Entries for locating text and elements
** Begin **

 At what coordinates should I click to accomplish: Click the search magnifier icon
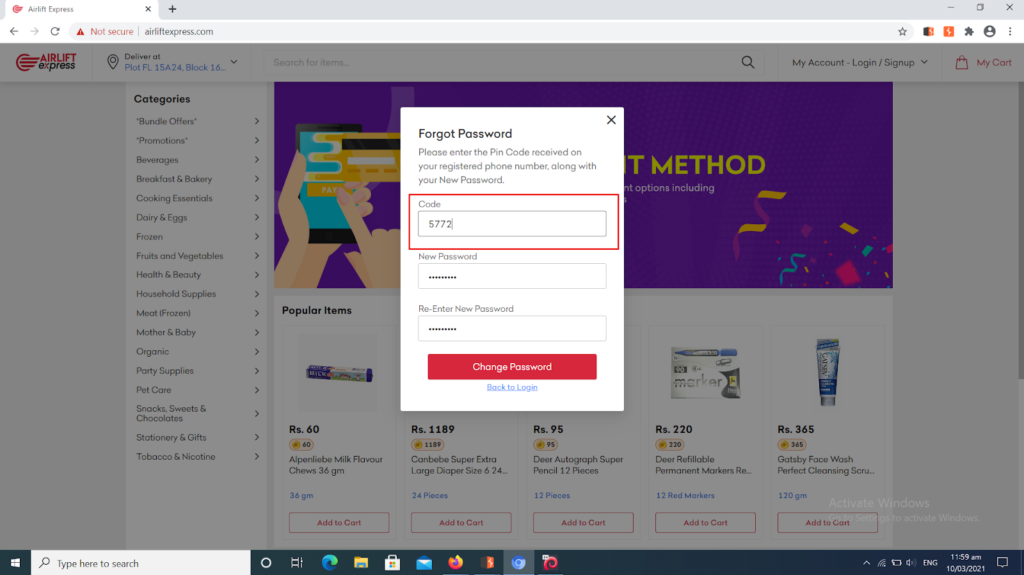pos(747,62)
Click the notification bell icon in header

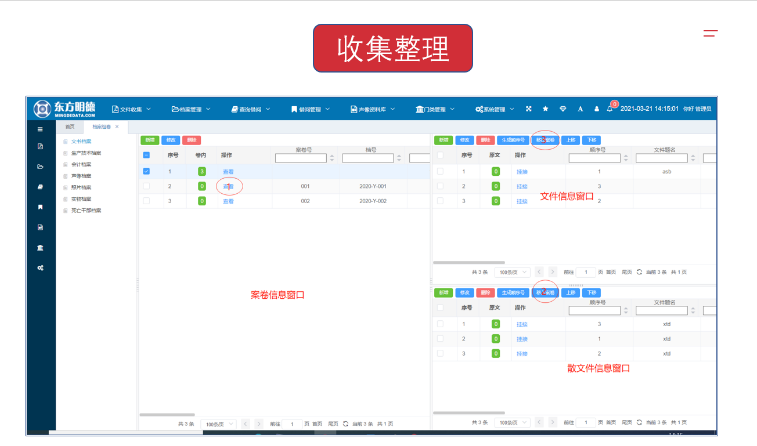[609, 108]
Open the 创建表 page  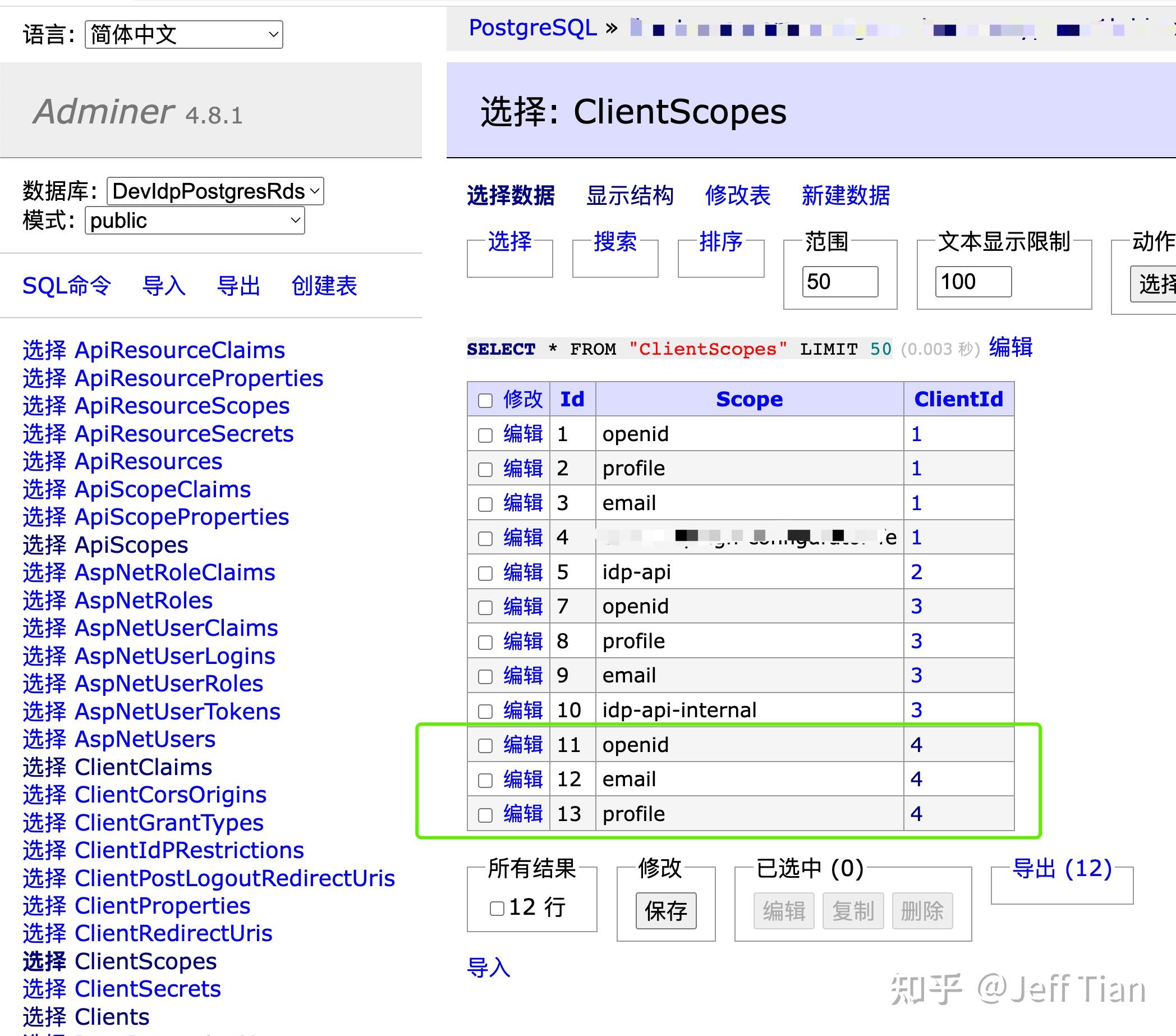(324, 286)
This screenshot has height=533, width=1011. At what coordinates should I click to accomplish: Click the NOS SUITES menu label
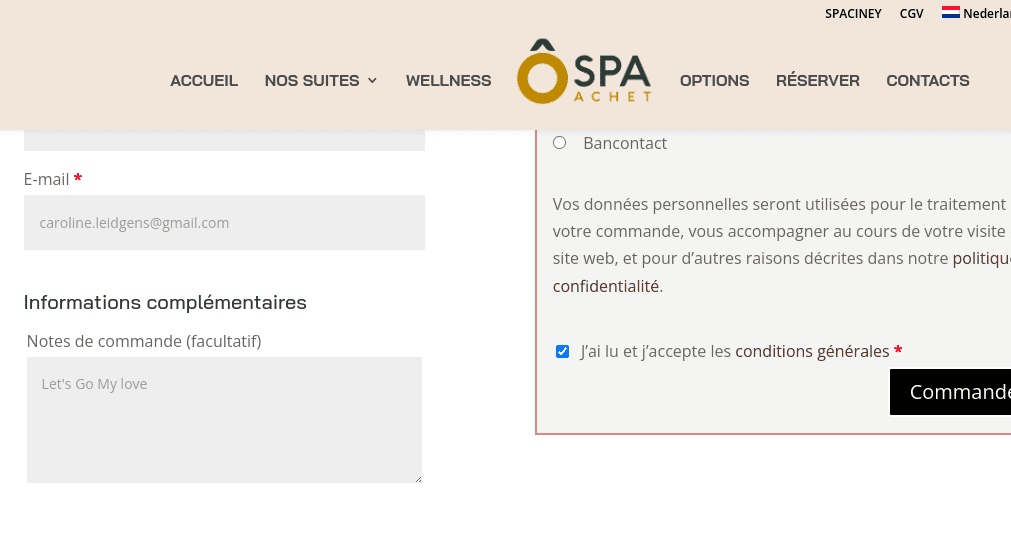tap(312, 81)
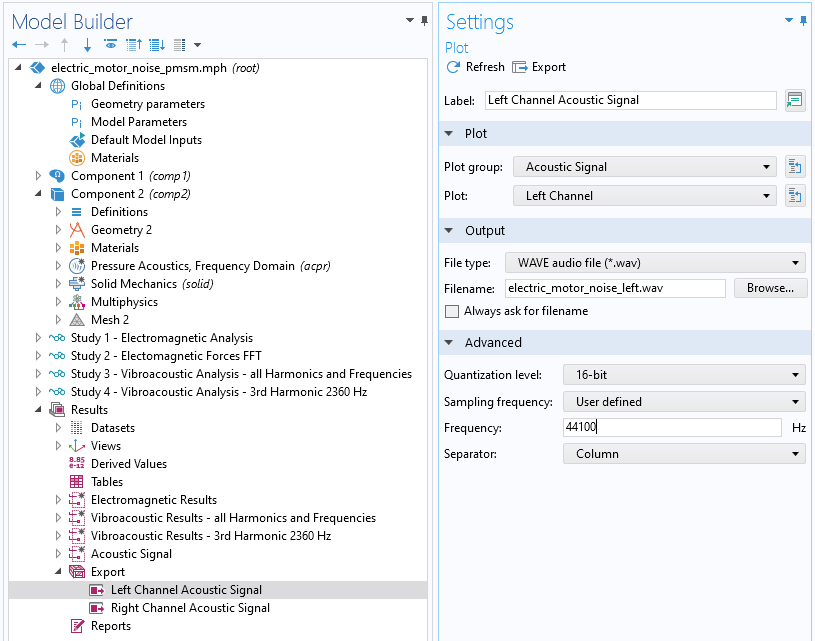
Task: Open the File type dropdown
Action: 655,263

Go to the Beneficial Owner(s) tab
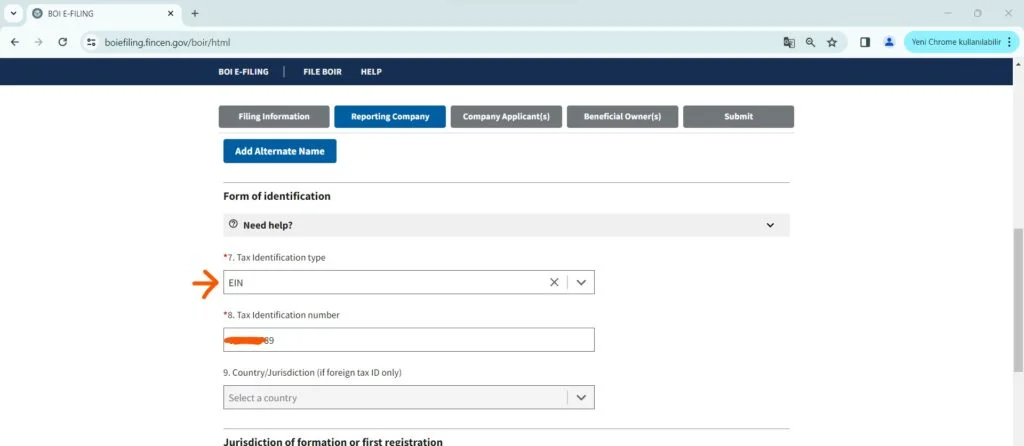tap(622, 117)
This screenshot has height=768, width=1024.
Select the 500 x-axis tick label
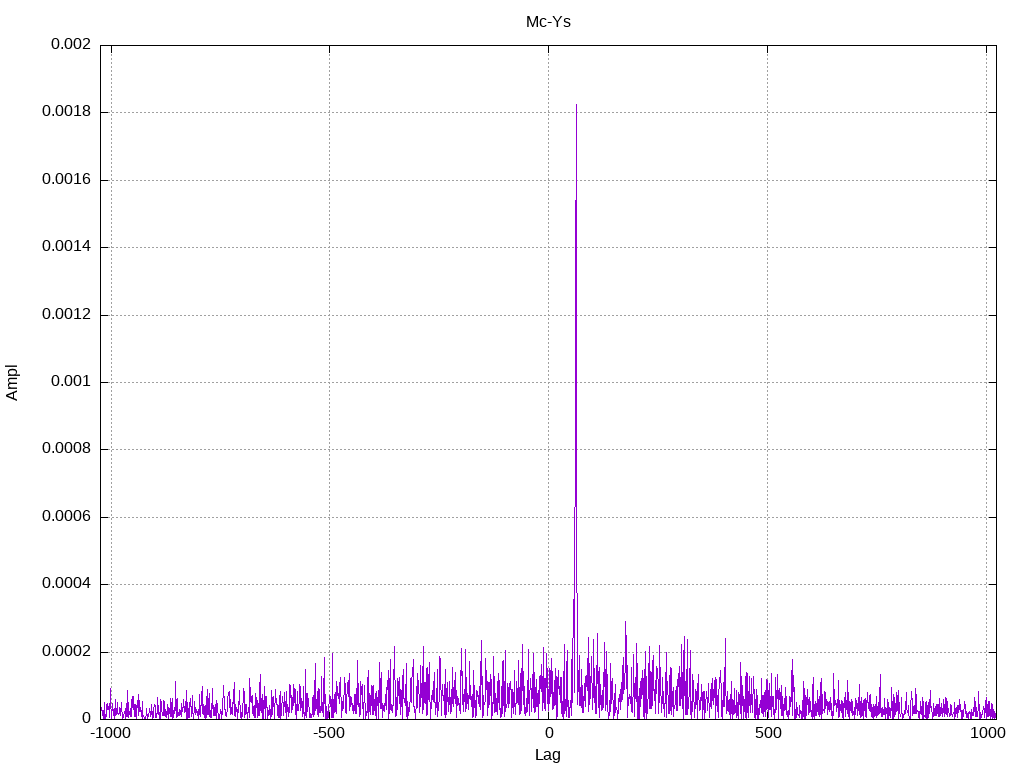pyautogui.click(x=767, y=734)
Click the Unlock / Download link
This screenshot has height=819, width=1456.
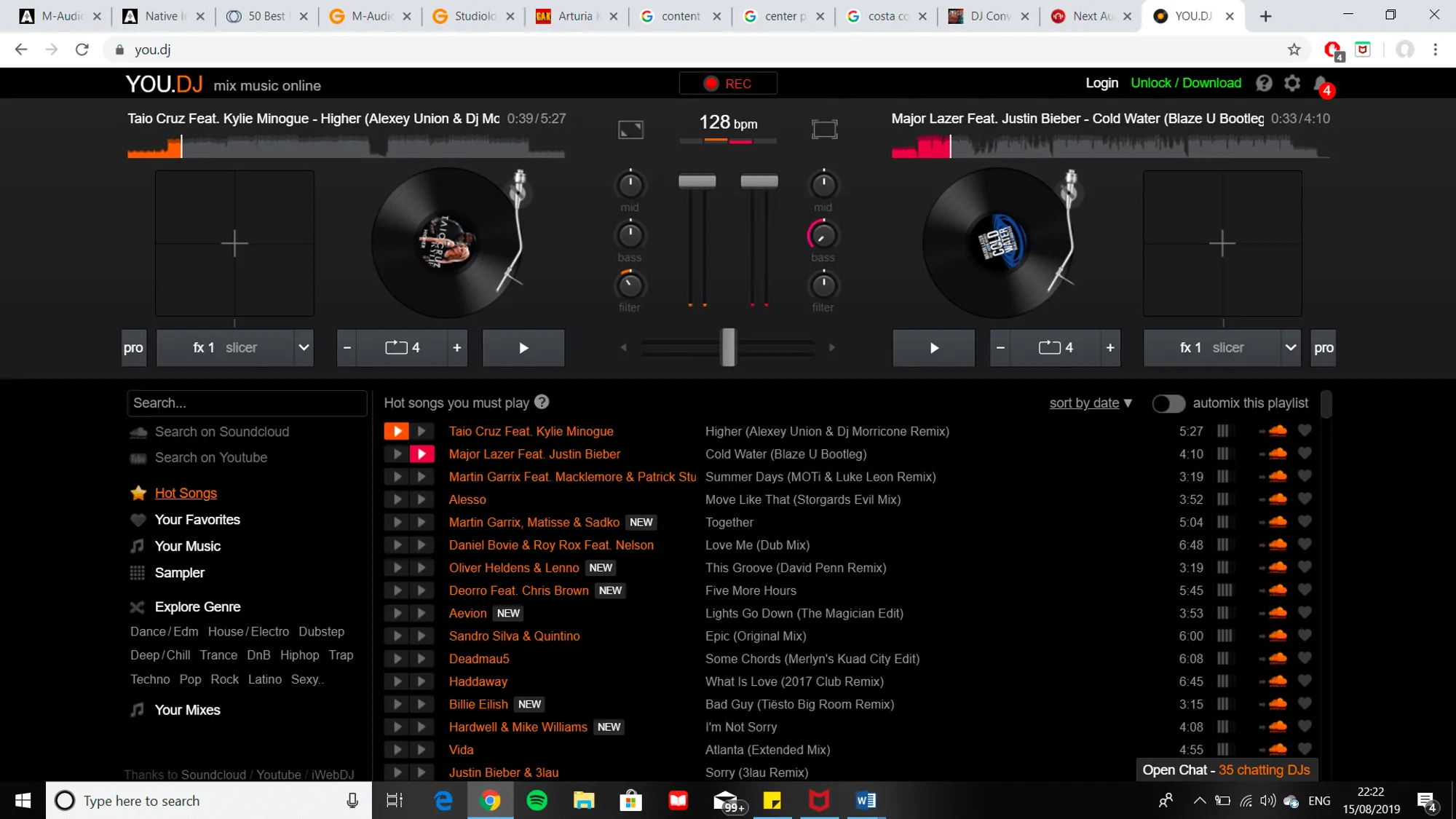pyautogui.click(x=1185, y=83)
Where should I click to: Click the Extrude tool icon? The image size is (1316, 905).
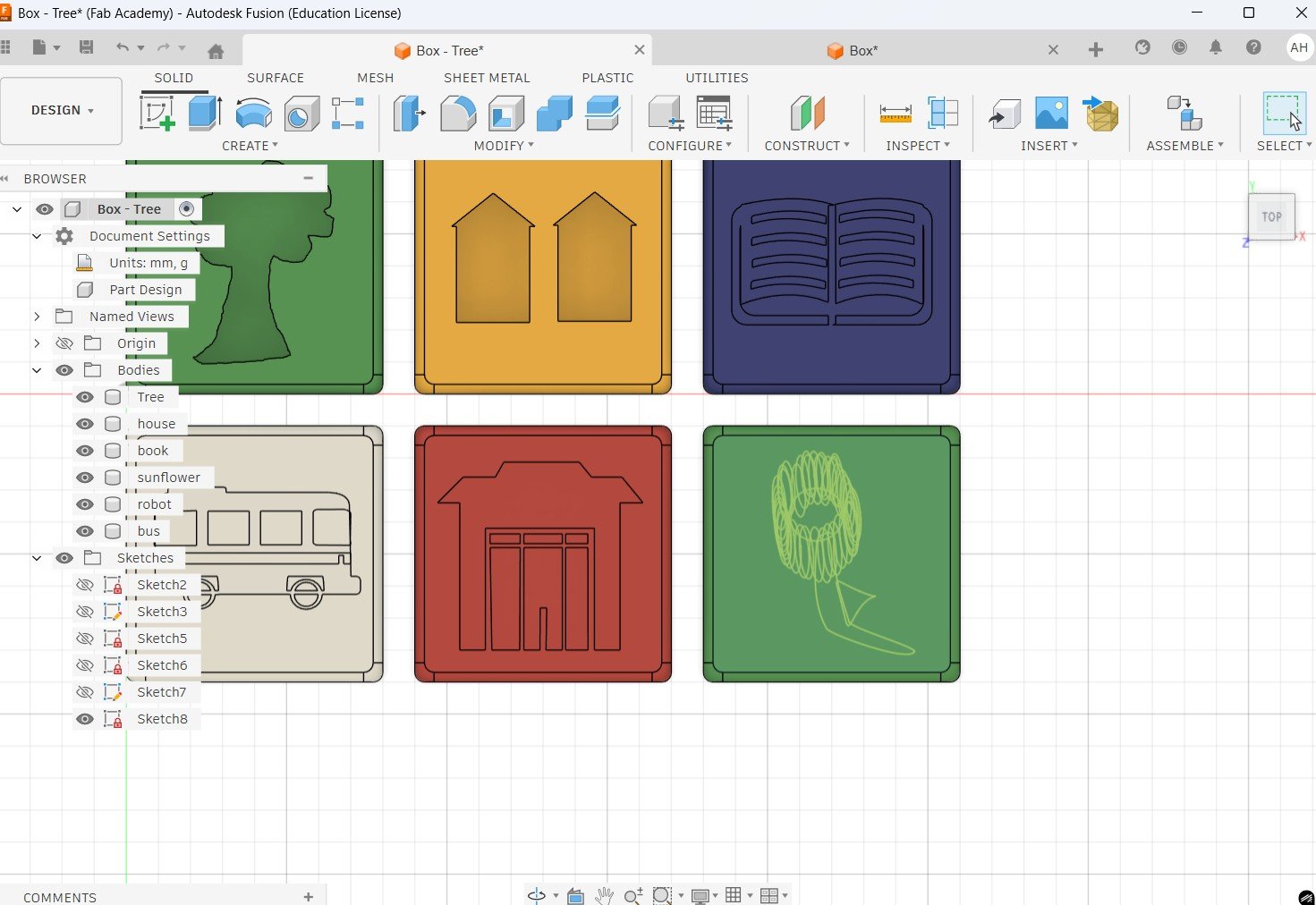(x=206, y=114)
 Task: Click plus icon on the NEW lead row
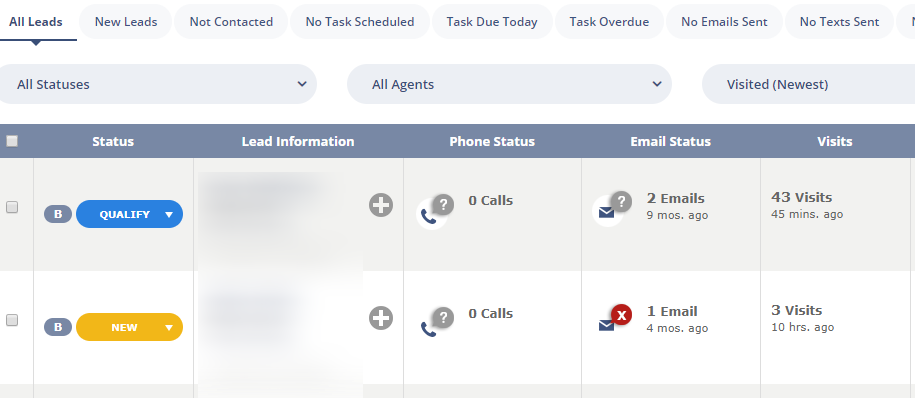pyautogui.click(x=381, y=319)
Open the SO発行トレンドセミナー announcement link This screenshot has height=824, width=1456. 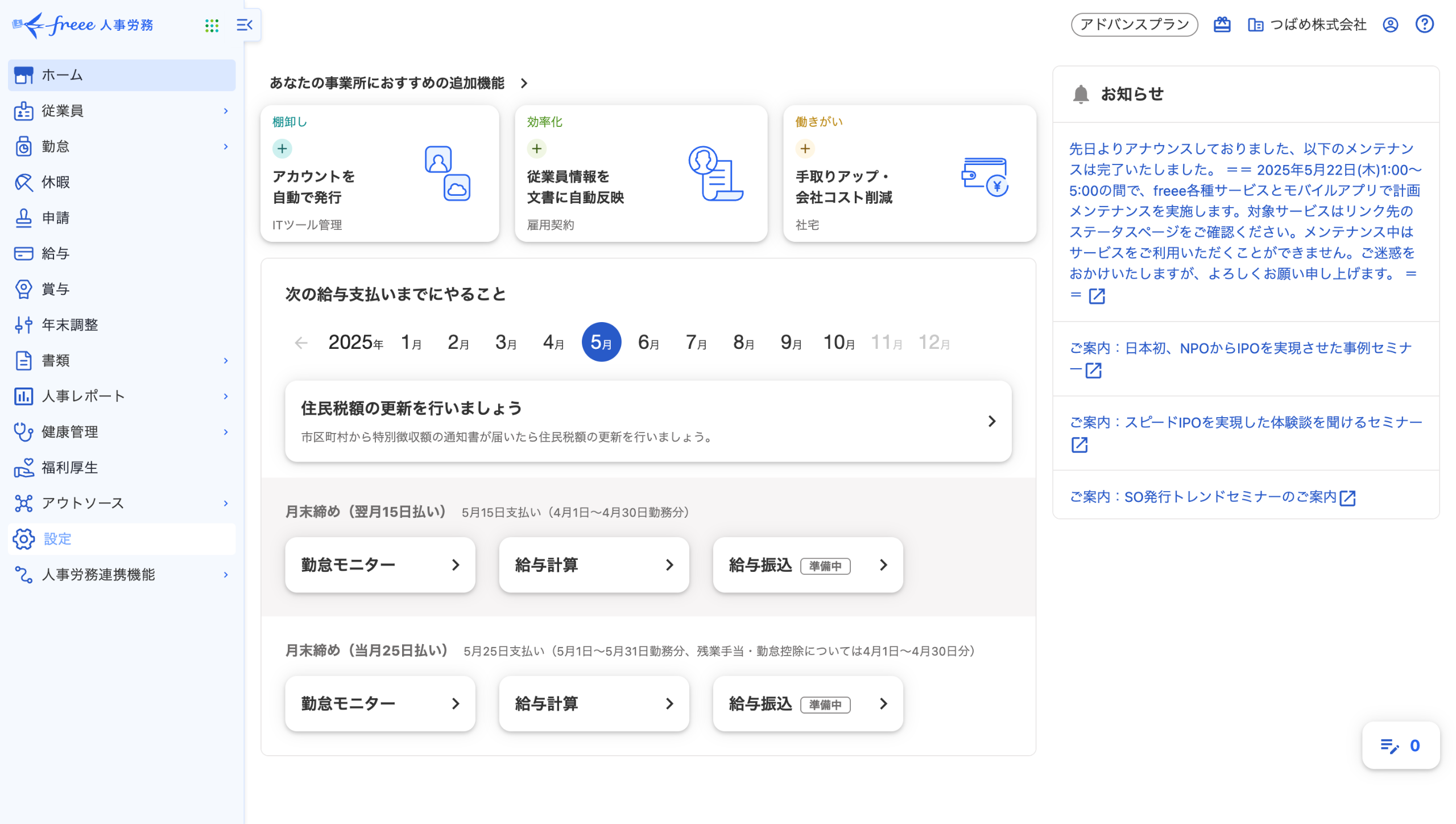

** End **

What you are asked to do ▸ Print the data line for line, beginning with the line that contains "This screenshot has height=533, width=1011." and continuing through the end of the data. Leave the pictures out of your answer.

Reply to the exercise ▸
This screenshot has height=533, width=1011. At what coordinates should I click to accomplish: Click the NOS SUITES menu label
tap(312, 81)
Task: Open the File type dropdown
Action: 655,263

Go to the Beneficial Owner(s) tab
tap(622, 117)
This screenshot has height=768, width=1024.
Select the 500 x-axis tick label
pyautogui.click(x=767, y=734)
Click the Unlock / Download link
This screenshot has height=819, width=1456.
pyautogui.click(x=1185, y=83)
Where should I click to: Click the Extrude tool icon? The image size is (1316, 905).
(x=206, y=114)
 Task: Click plus icon on the NEW lead row
pyautogui.click(x=381, y=319)
Open the SO発行トレンドセミナー announcement link This screenshot has height=824, width=1456. 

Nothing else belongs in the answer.